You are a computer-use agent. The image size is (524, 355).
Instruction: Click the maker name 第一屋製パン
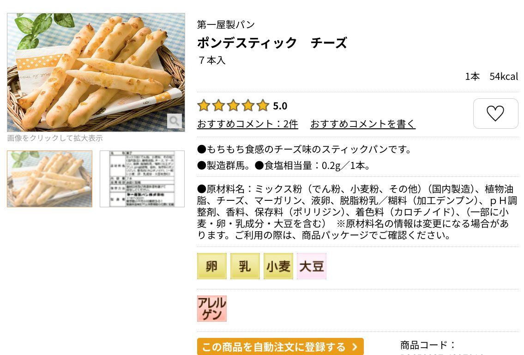click(226, 24)
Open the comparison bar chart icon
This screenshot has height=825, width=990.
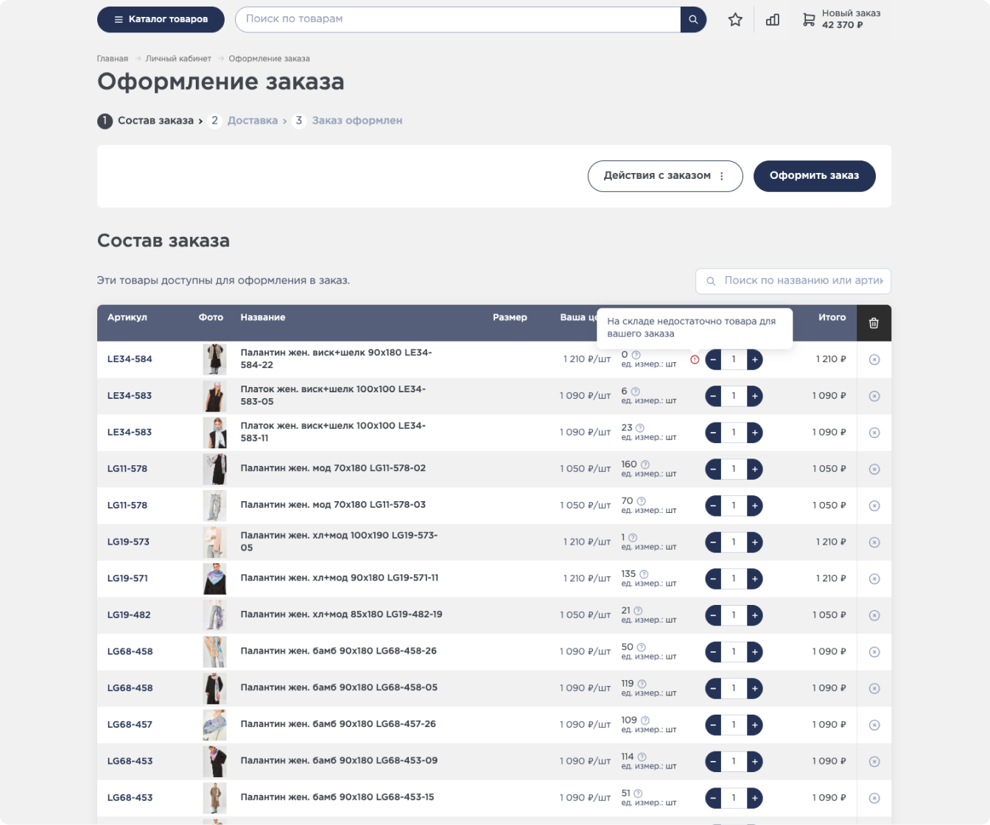coord(772,20)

◆ ◆ ◆

● WORK ORDER
Write out exactly, with no pictures, each line from the one containing "Instruction: Click the maker name 第一屋製パン" through the last line of the listing above, both included.

● RESPONSE BOX
Instruction: Click the maker name 第一屋製パン
click(226, 24)
Open the comparison bar chart icon
This screenshot has height=825, width=990.
coord(772,20)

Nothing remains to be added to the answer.